** Opening Records supplied block **

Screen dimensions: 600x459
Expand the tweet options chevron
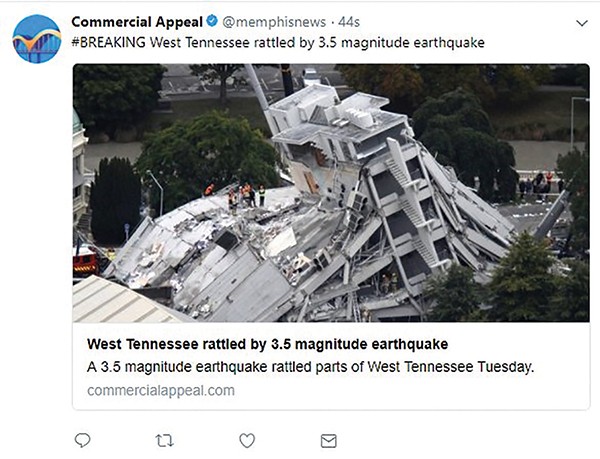tap(582, 22)
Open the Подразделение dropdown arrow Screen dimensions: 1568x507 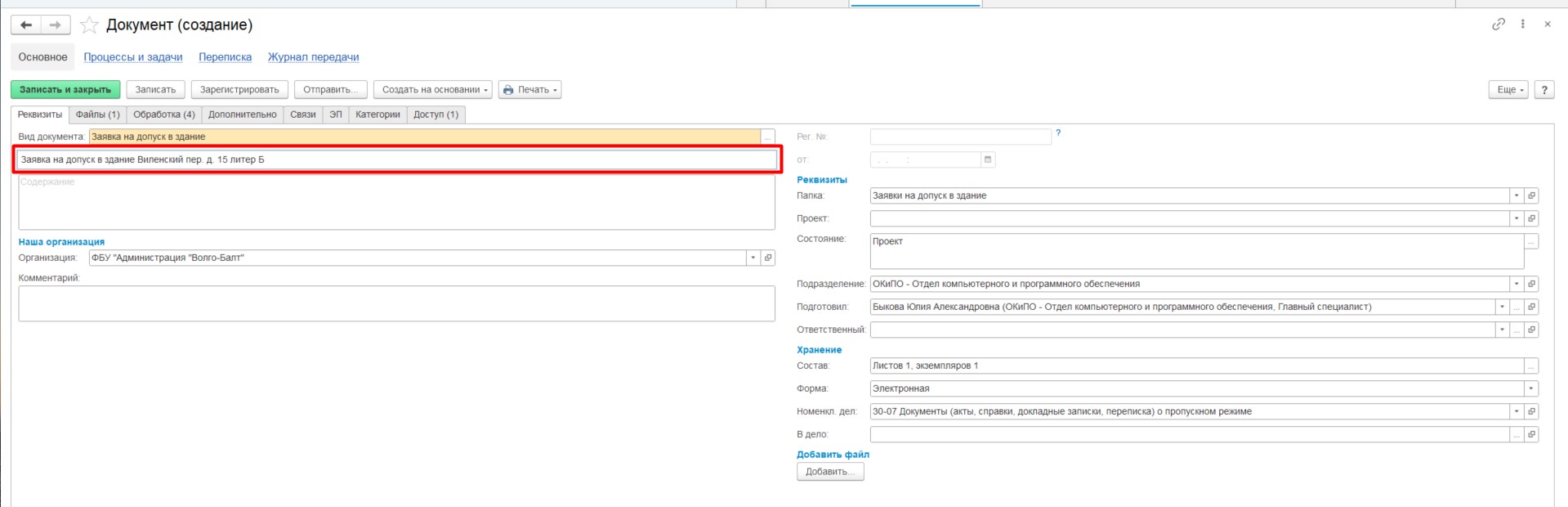point(1516,284)
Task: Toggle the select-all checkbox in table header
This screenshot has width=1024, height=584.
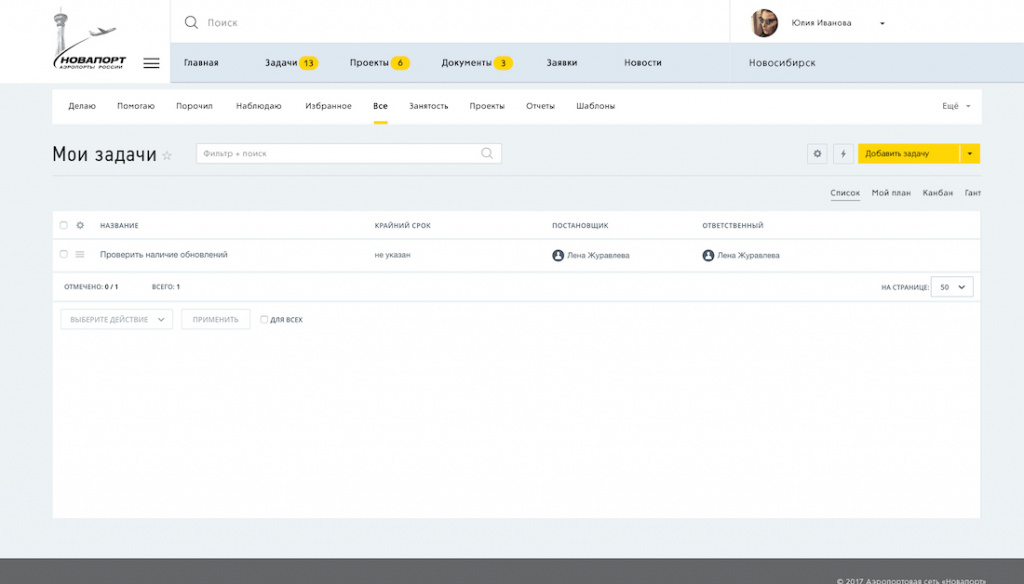Action: [64, 225]
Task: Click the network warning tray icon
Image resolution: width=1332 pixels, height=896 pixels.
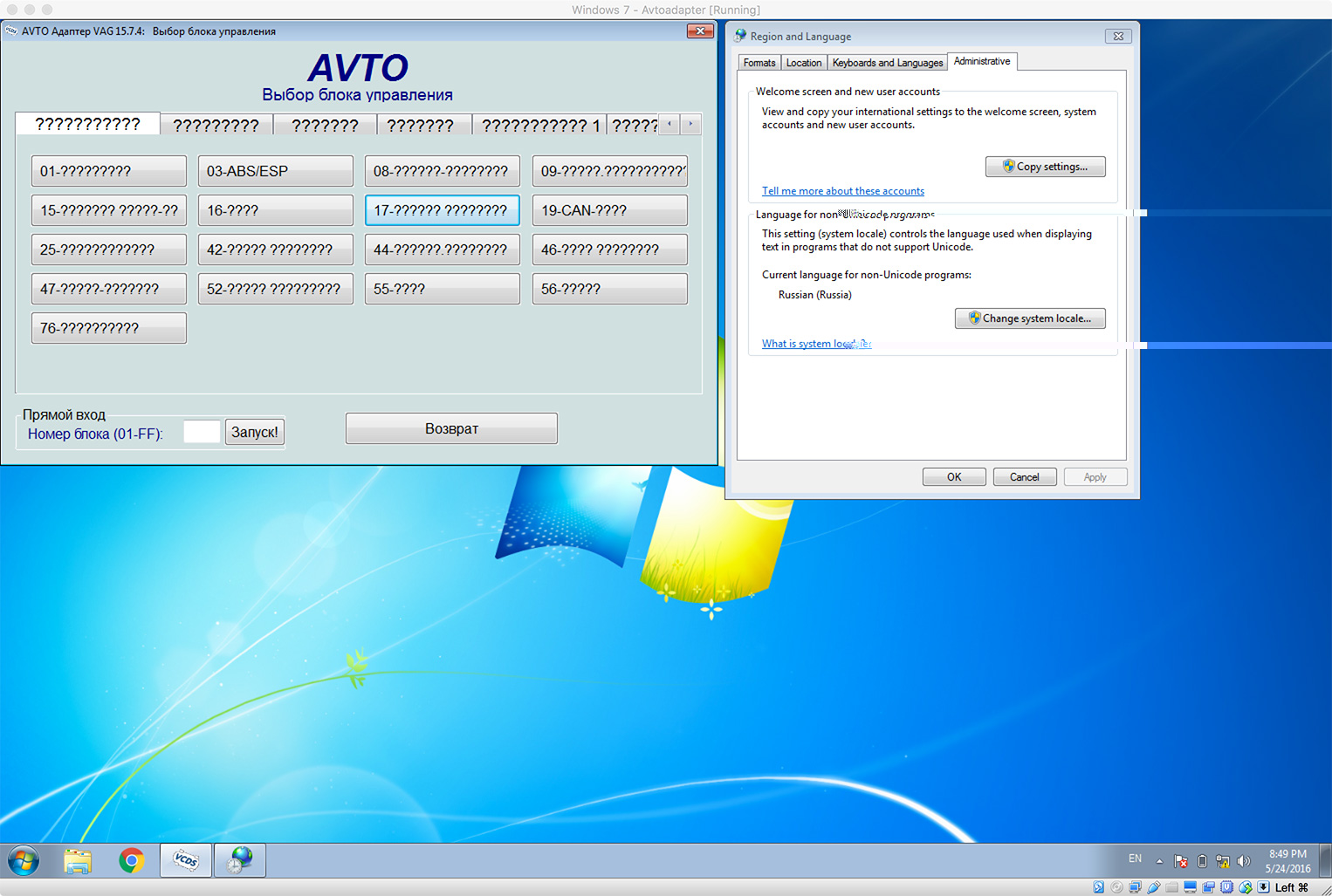Action: (1223, 861)
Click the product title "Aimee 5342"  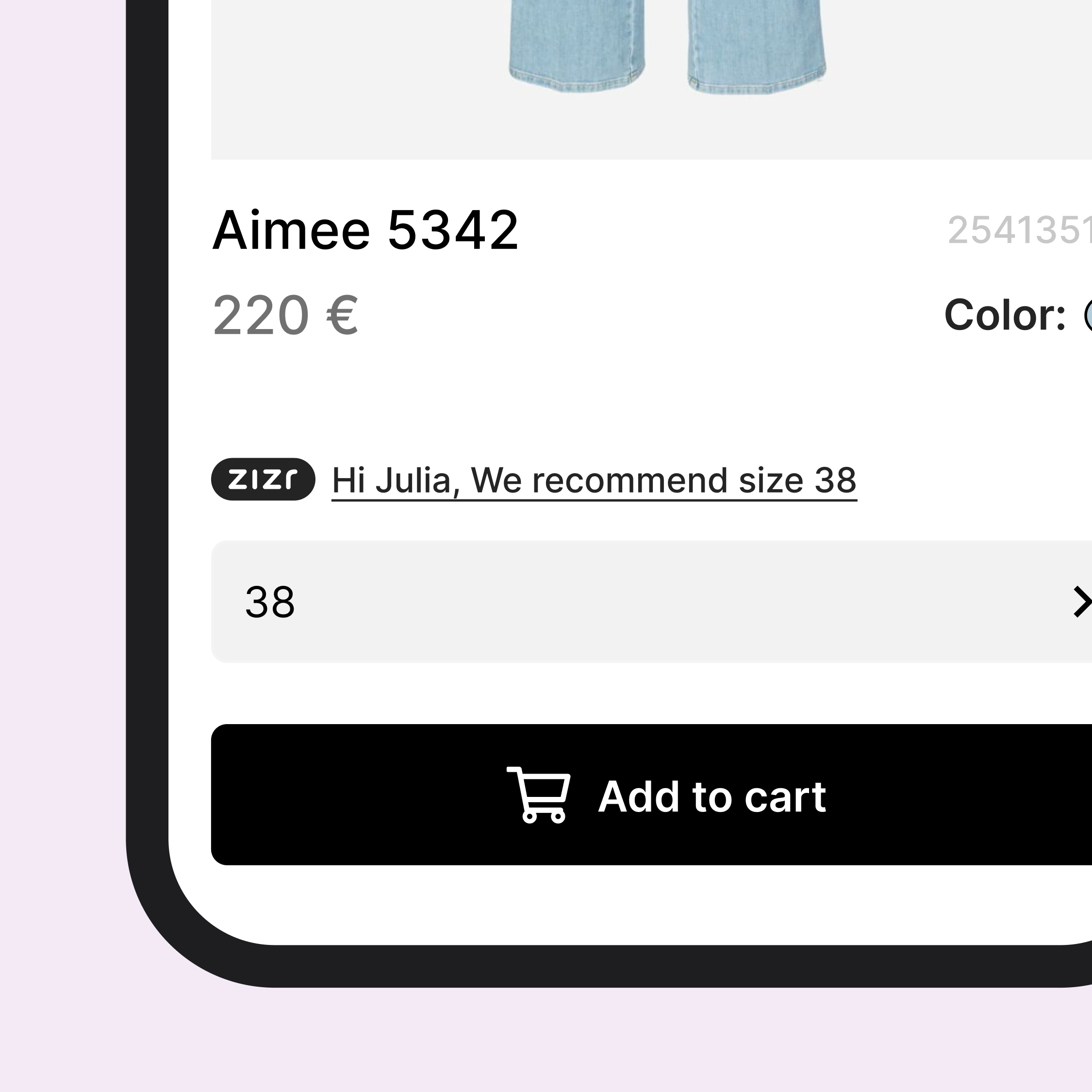(x=365, y=230)
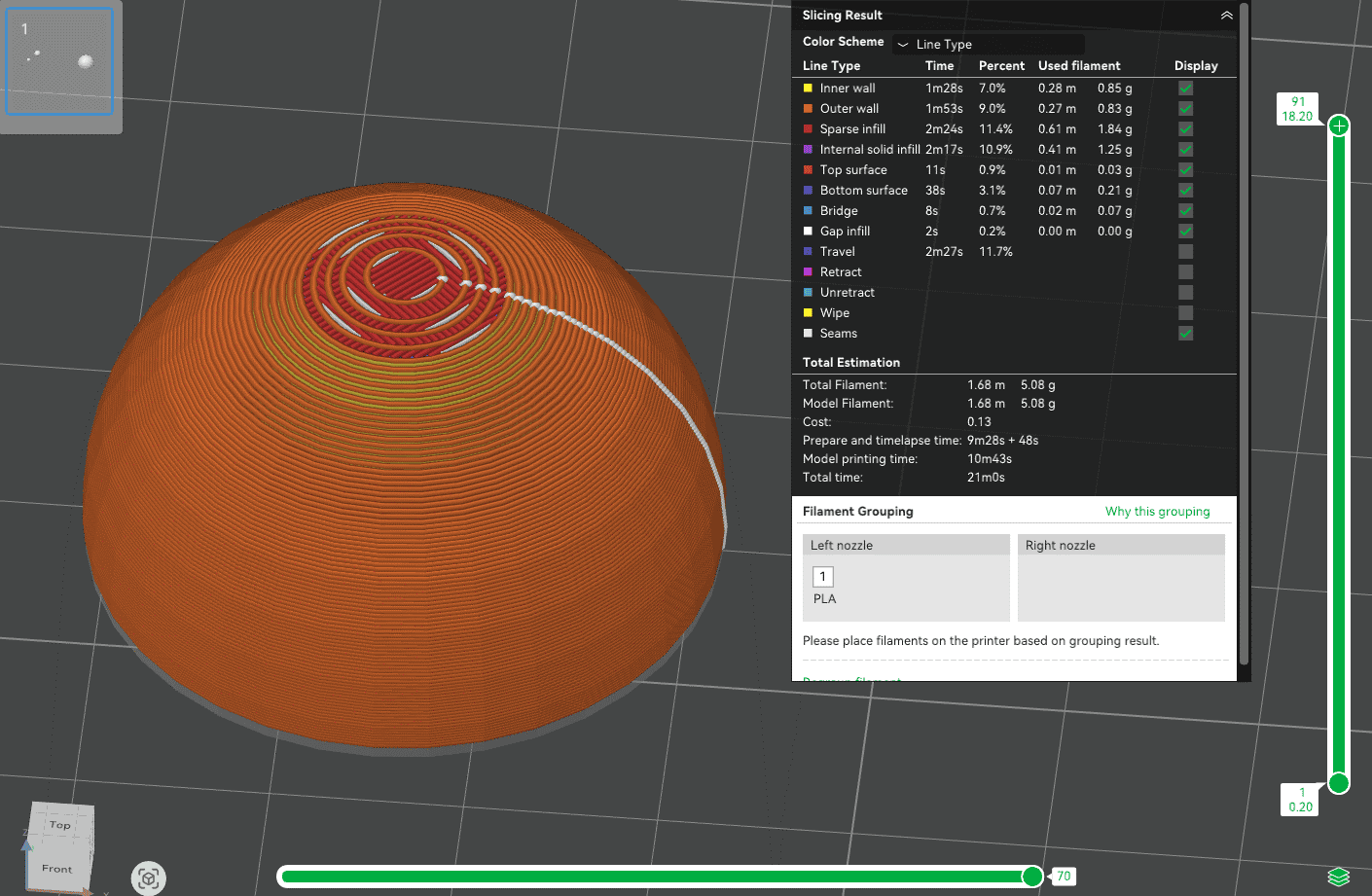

** Closing Records supplied block **

Among the records, find every line with the word "Task" and copy it.

◆ **Result for this exercise**:
Task: Toggle the select-all checkbox in table header
Task: Click the network warning tray icon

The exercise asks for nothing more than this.